A cet effet, une vision de long terme est élaborée, dotée d’un plan de suivi et d’une évaluation permanente des indicateurs à moyen et long termes pour s’assurer que l’impact du travail mené aboutisse aux objectifs escomptés. Ainsi, plusieurs institutions sont bénéficiaires de ces réformes à l’instar du Centre national du cinéma et de l’image, du Musée d’art moderne et contemporain, de l’Agence de mise en valeur du patrimoine et de promotion culturelle, de la Bibliothèque nationale, du Centre des musiques arabes et méditerranéennes et le Théâtre de l’Opéra de Tunis, etc.

Les actions portent sur la digitalisation, l’élaboration de plusieurs stratégies, la valorisation du patrimoine et des musées. Il s’agit entre autres de la numérisation du Guichet Unique du Centre national du cinéma et de l’image (Cnci), de la réalisation d’une plateforme digitale de gestion des subventions publiques attribuées par le MAC, du développement d’une plateforme digitale pour le réseau des bibliothèques publiques, de la mise en service du chèque culturel, de l’ouverture du Musée d’art moderne et contemporain, d’effectuer un diagnostic et d’élaborer une stratégie d’action pour les festivals au profit de l’Etablissement national pour la promotion des festivals et des manifestations culturelles et artistiques (Enpfmca).
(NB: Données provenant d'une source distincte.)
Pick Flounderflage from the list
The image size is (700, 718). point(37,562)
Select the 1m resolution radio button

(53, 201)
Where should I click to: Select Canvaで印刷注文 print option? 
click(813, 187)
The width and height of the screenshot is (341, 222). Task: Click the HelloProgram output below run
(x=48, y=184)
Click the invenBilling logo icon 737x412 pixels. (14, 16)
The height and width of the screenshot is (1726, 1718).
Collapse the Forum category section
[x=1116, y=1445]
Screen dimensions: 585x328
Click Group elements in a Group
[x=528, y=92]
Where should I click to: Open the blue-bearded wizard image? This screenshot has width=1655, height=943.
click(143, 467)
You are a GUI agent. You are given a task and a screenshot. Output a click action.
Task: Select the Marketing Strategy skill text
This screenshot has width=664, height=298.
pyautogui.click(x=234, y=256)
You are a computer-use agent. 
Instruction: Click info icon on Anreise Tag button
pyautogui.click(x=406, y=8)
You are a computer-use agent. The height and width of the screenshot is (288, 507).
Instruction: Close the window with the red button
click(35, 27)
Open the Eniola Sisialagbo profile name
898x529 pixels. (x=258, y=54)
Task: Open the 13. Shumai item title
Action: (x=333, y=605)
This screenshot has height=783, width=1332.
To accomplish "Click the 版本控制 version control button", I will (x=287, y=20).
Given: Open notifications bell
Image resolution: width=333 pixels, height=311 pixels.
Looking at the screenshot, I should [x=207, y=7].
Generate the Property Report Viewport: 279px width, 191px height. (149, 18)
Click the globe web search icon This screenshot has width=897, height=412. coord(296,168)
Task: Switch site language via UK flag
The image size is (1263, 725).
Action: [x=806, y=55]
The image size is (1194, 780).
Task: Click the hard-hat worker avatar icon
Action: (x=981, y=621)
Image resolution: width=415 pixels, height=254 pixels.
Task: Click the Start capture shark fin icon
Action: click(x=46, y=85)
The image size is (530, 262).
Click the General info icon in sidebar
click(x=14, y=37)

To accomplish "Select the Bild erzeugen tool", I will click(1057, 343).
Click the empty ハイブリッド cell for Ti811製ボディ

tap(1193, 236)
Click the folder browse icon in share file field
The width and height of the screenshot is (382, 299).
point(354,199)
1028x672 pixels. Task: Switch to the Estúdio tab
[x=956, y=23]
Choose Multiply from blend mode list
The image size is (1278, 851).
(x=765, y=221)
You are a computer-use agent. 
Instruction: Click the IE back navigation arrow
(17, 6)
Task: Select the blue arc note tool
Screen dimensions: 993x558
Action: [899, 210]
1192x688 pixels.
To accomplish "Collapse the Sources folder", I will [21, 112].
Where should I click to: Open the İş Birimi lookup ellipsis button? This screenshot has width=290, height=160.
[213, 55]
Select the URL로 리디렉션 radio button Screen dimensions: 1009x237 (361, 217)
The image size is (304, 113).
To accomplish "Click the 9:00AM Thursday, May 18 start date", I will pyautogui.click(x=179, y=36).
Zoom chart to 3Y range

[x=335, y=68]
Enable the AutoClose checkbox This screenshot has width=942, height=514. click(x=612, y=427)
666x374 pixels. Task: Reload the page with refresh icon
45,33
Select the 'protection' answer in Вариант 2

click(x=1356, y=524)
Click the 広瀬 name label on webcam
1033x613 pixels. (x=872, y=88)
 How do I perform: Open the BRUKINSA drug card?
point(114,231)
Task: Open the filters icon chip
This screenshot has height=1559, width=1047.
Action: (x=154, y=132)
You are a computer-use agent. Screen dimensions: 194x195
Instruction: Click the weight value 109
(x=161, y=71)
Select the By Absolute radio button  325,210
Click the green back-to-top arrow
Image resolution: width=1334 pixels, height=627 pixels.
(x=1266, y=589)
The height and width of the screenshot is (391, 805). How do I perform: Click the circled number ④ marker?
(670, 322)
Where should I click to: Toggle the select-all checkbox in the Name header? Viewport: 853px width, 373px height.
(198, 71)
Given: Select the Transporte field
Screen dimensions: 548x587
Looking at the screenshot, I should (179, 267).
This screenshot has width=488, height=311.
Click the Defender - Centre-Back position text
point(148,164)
Il est également question de réaliser une stratégie de communication pour le patrimoine au profit de l’Agence de mise en valeur du patrimoine et de promotion culturelle (Amvppc), de la mise en place du projet du Musée du patrimoine écrit initié par la Bibliothèque nationale (BNT), du lancement d’une plateforme digitale pour la gestion de la collection nationale d’arts plastiques ainsi que d’une plateforme de diffusion et de valorisation de musique traditionnelle pour le Centre des musiques arabes et méditerranéennes (Cmam). Il est à noter qu’un plan stratégique pour le Théâtre de l’Opéra de Tunis et un autre pour l’établissement d’une Feuille de route pour développer les industries culturelles et créatives en Tunisie sont en cours.